TASK.
Can you return every one of the items below verbatim, without changing a single character?

INPUT.
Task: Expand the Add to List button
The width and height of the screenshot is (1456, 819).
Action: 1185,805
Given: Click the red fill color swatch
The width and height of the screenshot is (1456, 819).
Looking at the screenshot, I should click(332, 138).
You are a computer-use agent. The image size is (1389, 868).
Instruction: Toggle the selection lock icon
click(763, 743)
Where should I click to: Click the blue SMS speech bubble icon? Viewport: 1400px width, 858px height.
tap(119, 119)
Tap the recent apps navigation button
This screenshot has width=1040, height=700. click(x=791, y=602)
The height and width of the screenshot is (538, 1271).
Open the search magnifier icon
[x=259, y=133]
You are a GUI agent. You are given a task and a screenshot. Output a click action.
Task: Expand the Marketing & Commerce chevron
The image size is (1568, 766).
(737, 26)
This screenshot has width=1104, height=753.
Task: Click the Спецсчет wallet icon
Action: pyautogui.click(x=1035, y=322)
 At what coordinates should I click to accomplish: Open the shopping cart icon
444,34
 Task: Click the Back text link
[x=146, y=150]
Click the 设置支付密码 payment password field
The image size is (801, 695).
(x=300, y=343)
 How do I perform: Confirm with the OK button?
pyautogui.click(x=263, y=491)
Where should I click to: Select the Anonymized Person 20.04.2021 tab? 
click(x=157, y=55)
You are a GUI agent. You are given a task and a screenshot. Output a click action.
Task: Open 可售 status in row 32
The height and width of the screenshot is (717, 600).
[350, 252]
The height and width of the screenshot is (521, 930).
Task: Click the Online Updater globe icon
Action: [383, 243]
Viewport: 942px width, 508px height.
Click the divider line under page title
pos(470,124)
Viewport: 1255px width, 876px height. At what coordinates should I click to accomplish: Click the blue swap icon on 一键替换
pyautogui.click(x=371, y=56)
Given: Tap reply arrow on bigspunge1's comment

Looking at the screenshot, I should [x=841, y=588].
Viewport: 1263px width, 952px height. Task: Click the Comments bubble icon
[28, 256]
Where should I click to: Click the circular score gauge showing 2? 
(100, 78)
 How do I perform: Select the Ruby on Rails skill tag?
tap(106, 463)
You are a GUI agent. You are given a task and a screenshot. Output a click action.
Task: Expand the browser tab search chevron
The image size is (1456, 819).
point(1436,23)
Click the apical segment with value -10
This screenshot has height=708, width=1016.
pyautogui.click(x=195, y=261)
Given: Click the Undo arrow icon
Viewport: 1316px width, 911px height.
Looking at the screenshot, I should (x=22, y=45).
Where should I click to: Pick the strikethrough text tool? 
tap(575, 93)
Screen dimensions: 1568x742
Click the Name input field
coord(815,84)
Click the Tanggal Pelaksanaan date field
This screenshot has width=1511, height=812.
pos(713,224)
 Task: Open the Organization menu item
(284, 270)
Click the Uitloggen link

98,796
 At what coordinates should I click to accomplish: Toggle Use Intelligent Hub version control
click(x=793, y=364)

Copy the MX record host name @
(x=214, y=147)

IN RESPONSE.
Task: Expand the Add to List button
The width and height of the screenshot is (1456, 819).
Action: 1185,805
Given: Click the red fill color swatch
The width and height of the screenshot is (1456, 819).
Looking at the screenshot, I should click(332, 138).
You are a computer-use agent. The image size is (1389, 868).
Instruction: Toggle the selection lock icon
click(763, 743)
Where should I click to: Click the blue SMS speech bubble icon? Viewport: 1400px width, 858px height.
tap(119, 119)
Tap the recent apps navigation button
This screenshot has width=1040, height=700. click(x=791, y=602)
The height and width of the screenshot is (538, 1271).
Open the search magnifier icon
[x=259, y=133]
You are a GUI agent. You are given a task and a screenshot. Output a click action.
Task: Expand the Marketing & Commerce chevron
The image size is (1568, 766).
(737, 26)
This screenshot has width=1104, height=753.
Task: Click the Спецсчет wallet icon
Action: pyautogui.click(x=1035, y=322)
 At what coordinates should I click to accomplish: Open the shopping cart icon
444,34
 Task: Click the Back text link
[x=146, y=150]
Click the 设置支付密码 payment password field
The image size is (801, 695).
(x=300, y=343)
 How do I perform: Confirm with the OK button?
pyautogui.click(x=263, y=491)
Where should I click to: Select the Anonymized Person 20.04.2021 tab? 
click(x=157, y=55)
You are a GUI agent. You are given a task and a screenshot. Output a click action.
Task: Open 可售 status in row 32
The height and width of the screenshot is (717, 600).
[350, 252]
The height and width of the screenshot is (521, 930).
Task: Click the Online Updater globe icon
Action: [383, 243]
Viewport: 942px width, 508px height.
Click the divider line under page title
pos(470,124)
Viewport: 1255px width, 876px height. At what coordinates should I click to accomplish: Click the blue swap icon on 一键替换
pyautogui.click(x=371, y=56)
Given: Tap reply arrow on bigspunge1's comment

Looking at the screenshot, I should [x=841, y=588].
Viewport: 1263px width, 952px height. Task: Click the Comments bubble icon
[28, 256]
Where should I click to: Click the circular score gauge showing 2? 
(100, 78)
 How do I perform: Select the Ruby on Rails skill tag?
tap(106, 463)
You are a GUI agent. You are given a task and a screenshot. Output a click action.
Task: Expand the browser tab search chevron
The image size is (1456, 819).
point(1436,23)
Click the apical segment with value -10
This screenshot has height=708, width=1016.
pyautogui.click(x=195, y=261)
Given: Click the Undo arrow icon
Viewport: 1316px width, 911px height.
Looking at the screenshot, I should (x=22, y=45).
Where should I click to: Pick the strikethrough text tool? 
tap(575, 93)
Screen dimensions: 1568x742
Click the Name input field
coord(815,84)
Click the Tanggal Pelaksanaan date field
This screenshot has width=1511, height=812.
pos(713,224)
 Task: Open the Organization menu item
(284, 270)
Click the Uitloggen link

98,796
 At what coordinates should I click to accomplish: Toggle Use Intelligent Hub version control
click(x=793, y=364)

Copy the MX record host name @
(x=214, y=147)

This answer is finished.